Polar Shift: A Novel From the NUMA Files
Review
Polar Shift: A Novel From the NUMA Files
NUMA is the National Underwater and Marine Agency, founded by Clive Cussler in 1979. This is a real organization, dedicated to the discovery and study of shipwreck artifacts, as well as a fictional one. The fictional NUMA is a kind of super special operations agency solving crises at sea. The word "swashbuckling" comes up a lot.

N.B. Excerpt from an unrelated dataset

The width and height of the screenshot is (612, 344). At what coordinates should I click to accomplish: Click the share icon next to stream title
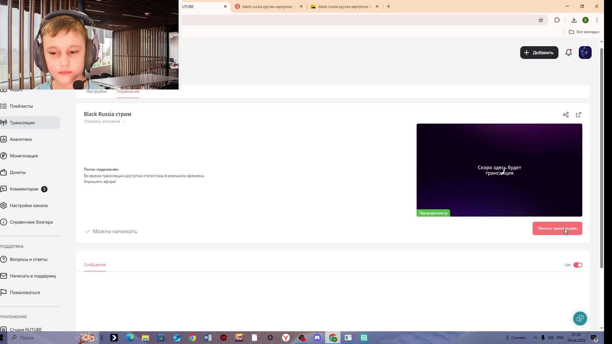(566, 115)
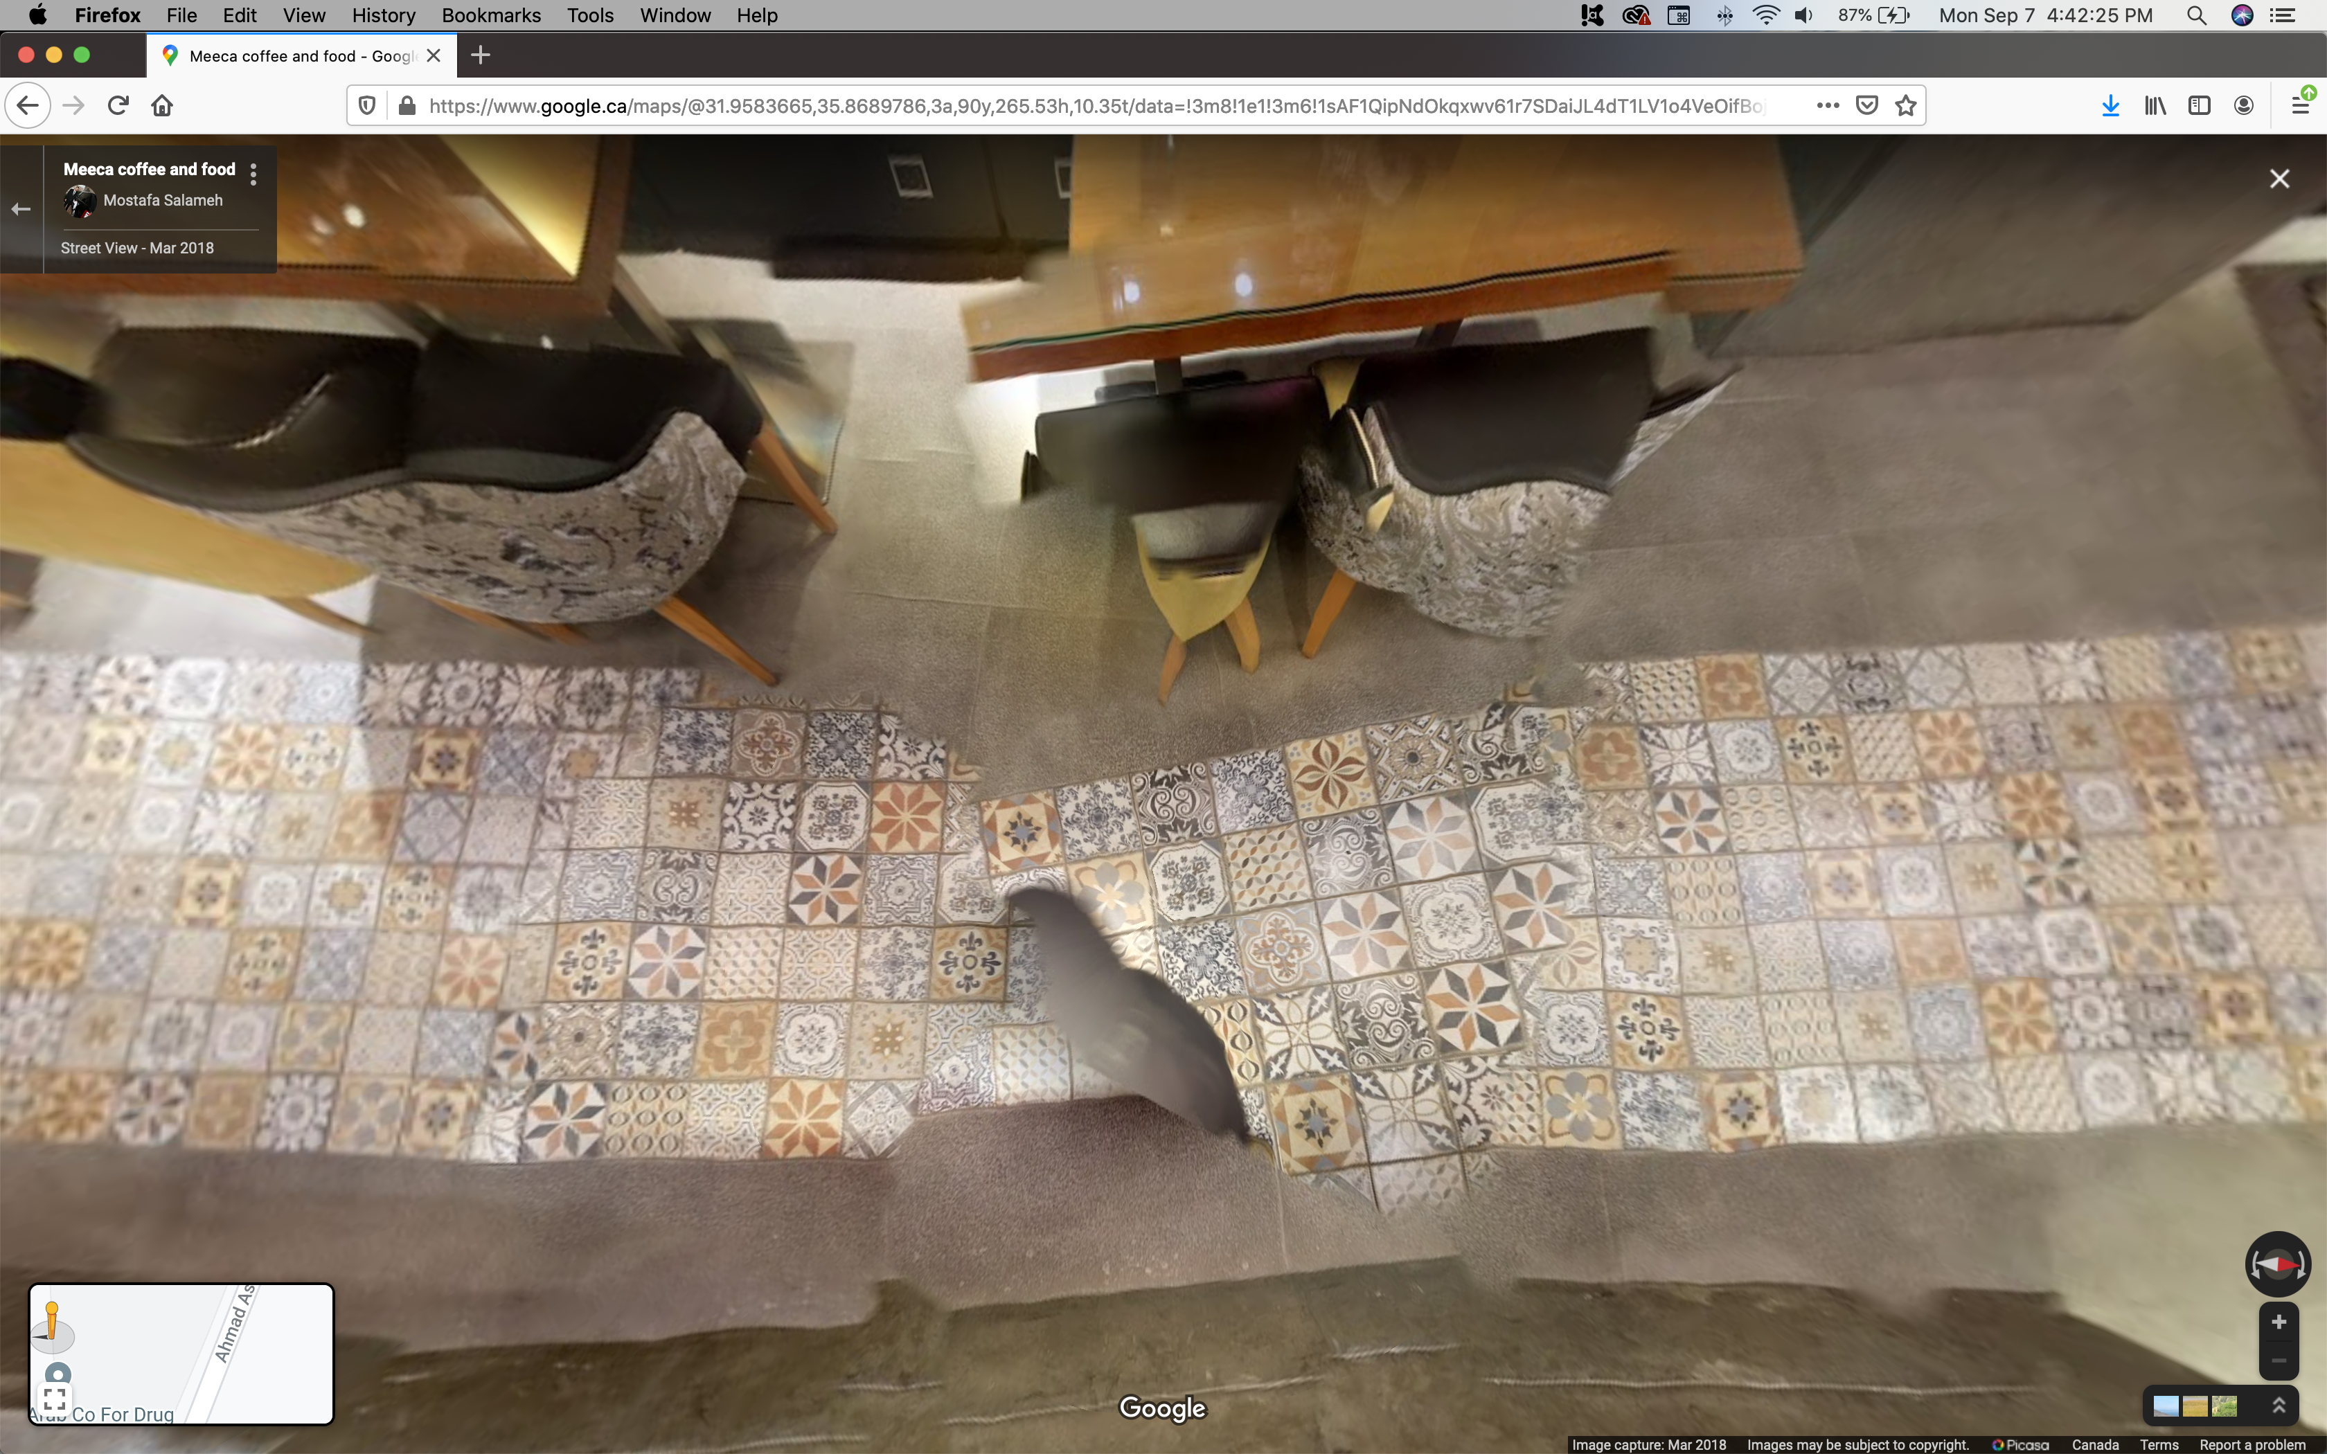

This adventure centers on the work of Laszlo Kovacs, a brilliant Hungarian inventor and scientist whose work developing an electromagnetic interference device for the Nazis to use as a weapon was interrupted when the Russians invaded at the end of the war. A group of neo-anarchists, bent on destroying the World Bank and other institutions of world order, has rediscovered his theories and plans to develop their own interference weapon to hold the world hostage. If this technology is directed at the earth's magnetic poles, the resulting chain reactions would destroy the planet.

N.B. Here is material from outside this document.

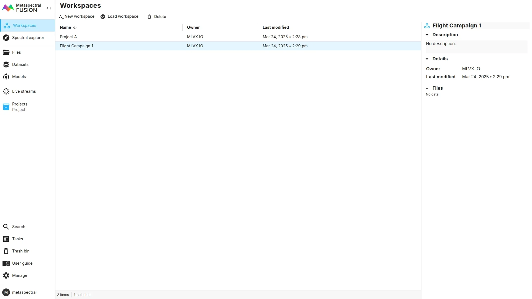The height and width of the screenshot is (299, 532).
Task: Open Spectral explorer compass icon
Action: tap(6, 38)
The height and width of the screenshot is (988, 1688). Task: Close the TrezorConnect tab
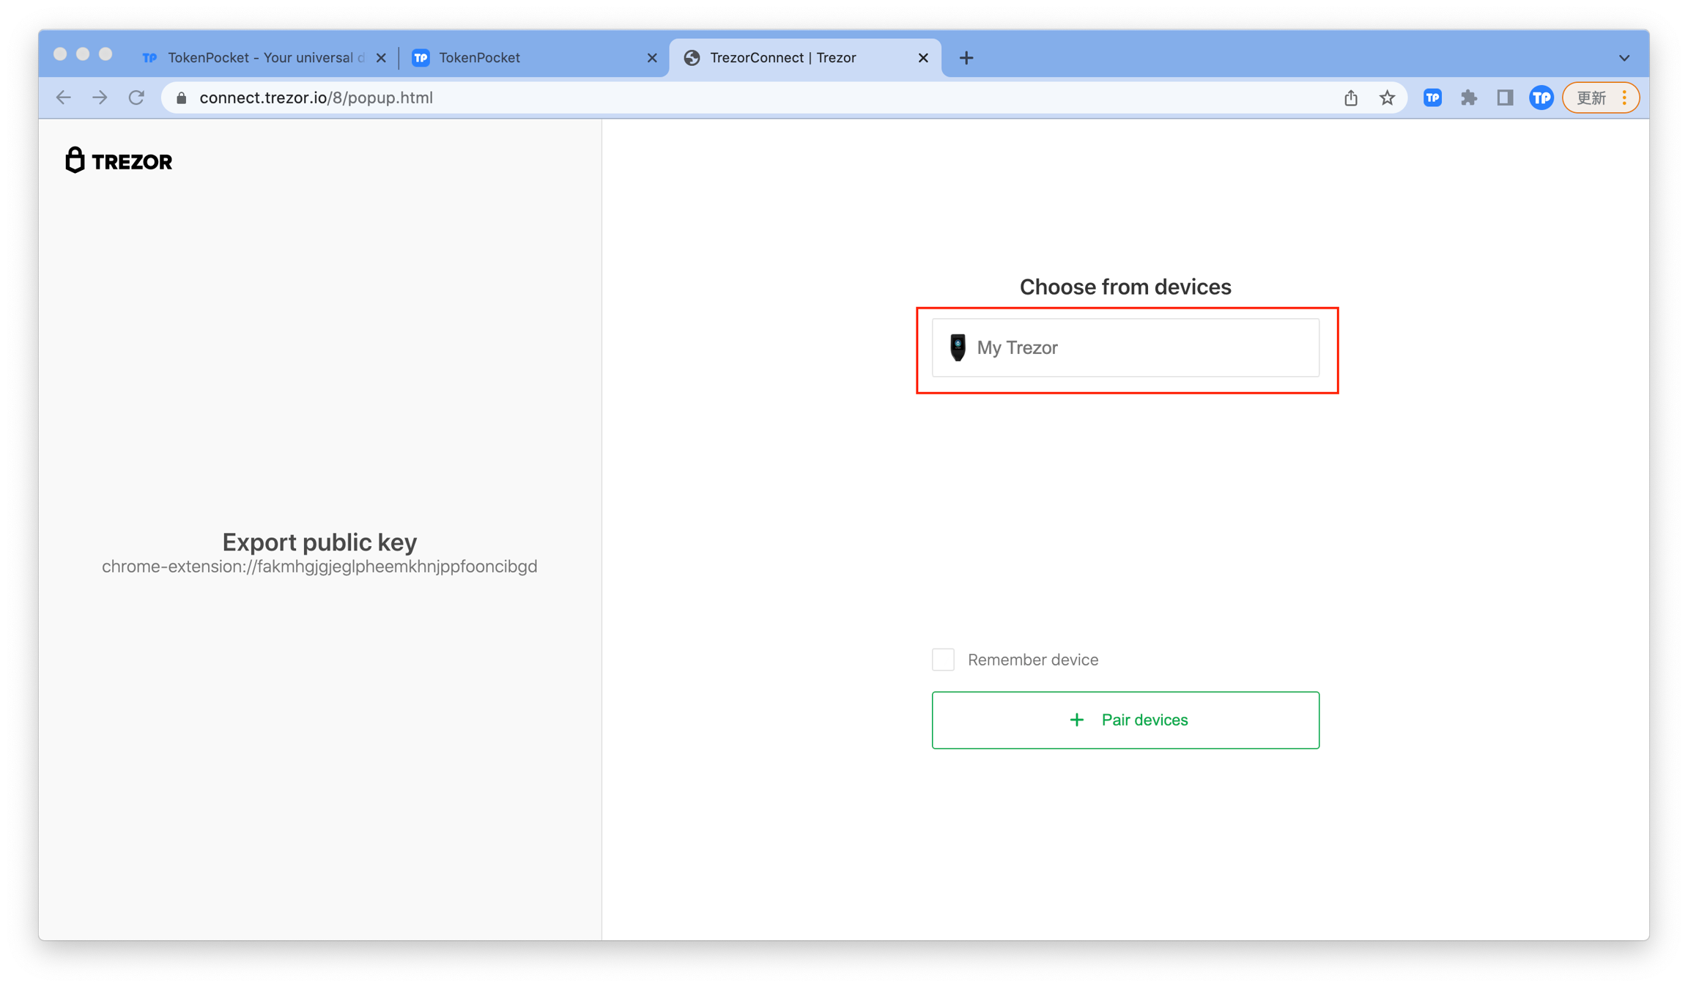tap(923, 57)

A trial of the magnetic interference technology wreaks all sorts of havoc at sea, including a rogue pod of killer whales and a gigantic whirlpool, drawing the attention of NUMA's crack team. They soon learn that the secret to Kovacs's work --- and how to stop it --- may be in the hands of Kovacs's unwitting granddaughter, busy with her own totally unrelated research concerning woolly mammoths. The race is on! Who will get to the granddaughter first?
A certain suspension of disbelief is required, but readers who know and love Clive Cussler's work should have no trouble obliging. He's not a fancy writer --- for instance, you'll get no more attempts at characterization than a job description, a wardrobe description, and eye color --- but by page 40, flashbacks to World War II have shown us Professor Kovacs's escape from assassination, a cargo ship has been sucked down to the bottom of the sea, and our hero, Kirk Austin, has faced a killer whale on his kayak. POLAR SHIFT sets a course for adventure, and if you're in the mood for a little escapism, you'll enjoy the voyage.